EXERCISE DESCRIPTION: Wherever the word "left" occurs in the lines below, copy the whole line.

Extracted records
────────────────────

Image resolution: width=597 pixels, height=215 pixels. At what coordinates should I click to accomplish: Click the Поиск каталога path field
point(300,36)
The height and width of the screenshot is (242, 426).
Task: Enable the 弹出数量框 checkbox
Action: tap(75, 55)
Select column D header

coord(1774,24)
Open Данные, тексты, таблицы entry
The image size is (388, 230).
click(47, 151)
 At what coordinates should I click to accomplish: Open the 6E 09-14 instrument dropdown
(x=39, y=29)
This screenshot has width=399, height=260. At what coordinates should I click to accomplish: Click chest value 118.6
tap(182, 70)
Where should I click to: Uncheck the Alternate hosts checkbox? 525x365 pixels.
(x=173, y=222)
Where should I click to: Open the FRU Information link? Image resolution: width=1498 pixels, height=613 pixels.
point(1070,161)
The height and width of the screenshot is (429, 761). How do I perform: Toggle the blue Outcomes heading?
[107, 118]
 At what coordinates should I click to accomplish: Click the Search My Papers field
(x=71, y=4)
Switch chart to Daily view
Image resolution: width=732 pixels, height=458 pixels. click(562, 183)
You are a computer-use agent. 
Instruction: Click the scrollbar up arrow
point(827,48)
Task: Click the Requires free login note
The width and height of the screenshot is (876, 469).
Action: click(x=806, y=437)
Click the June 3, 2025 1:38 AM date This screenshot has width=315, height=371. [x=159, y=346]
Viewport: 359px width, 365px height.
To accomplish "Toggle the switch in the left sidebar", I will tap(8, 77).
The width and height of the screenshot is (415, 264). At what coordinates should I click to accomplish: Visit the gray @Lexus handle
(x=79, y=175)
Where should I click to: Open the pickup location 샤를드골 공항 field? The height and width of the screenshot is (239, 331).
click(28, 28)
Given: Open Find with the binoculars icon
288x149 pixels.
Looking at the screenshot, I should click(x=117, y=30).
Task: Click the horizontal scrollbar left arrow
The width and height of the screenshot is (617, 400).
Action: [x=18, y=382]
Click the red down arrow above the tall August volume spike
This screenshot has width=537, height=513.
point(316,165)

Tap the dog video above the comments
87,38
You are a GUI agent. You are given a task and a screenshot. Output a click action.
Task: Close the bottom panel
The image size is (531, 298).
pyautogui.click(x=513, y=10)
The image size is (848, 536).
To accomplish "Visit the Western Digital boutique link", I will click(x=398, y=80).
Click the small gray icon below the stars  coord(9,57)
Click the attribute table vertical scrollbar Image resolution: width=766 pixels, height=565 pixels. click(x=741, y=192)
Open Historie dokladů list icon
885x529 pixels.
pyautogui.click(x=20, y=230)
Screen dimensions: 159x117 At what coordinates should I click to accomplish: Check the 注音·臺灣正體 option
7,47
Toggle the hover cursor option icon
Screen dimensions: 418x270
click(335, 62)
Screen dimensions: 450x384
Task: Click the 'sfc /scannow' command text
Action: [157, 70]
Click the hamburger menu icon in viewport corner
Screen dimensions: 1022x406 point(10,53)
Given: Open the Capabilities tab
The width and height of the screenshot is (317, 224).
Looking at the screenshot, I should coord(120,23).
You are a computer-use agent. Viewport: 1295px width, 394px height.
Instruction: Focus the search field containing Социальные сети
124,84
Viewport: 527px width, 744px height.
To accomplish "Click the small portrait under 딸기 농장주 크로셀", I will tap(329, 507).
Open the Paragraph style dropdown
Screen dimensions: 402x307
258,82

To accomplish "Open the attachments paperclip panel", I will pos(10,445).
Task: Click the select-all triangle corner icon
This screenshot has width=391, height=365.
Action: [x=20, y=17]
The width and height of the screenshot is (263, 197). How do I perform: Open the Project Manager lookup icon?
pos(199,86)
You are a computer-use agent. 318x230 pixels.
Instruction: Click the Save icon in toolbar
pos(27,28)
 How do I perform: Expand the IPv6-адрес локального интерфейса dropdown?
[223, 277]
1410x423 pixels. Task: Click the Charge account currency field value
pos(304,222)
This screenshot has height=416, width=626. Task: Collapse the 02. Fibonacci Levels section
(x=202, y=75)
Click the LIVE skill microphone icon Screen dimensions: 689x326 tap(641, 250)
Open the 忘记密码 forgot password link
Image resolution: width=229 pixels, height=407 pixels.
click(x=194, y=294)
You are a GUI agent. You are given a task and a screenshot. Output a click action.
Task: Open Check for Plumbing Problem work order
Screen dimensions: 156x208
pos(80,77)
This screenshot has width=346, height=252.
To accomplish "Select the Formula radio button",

────────────────────

REPLY TO THE EXERCISE:
To accomplish "Toggle the switch in the left sidebar", I will tap(8, 77).
Task: Click the horizontal scrollbar left arrow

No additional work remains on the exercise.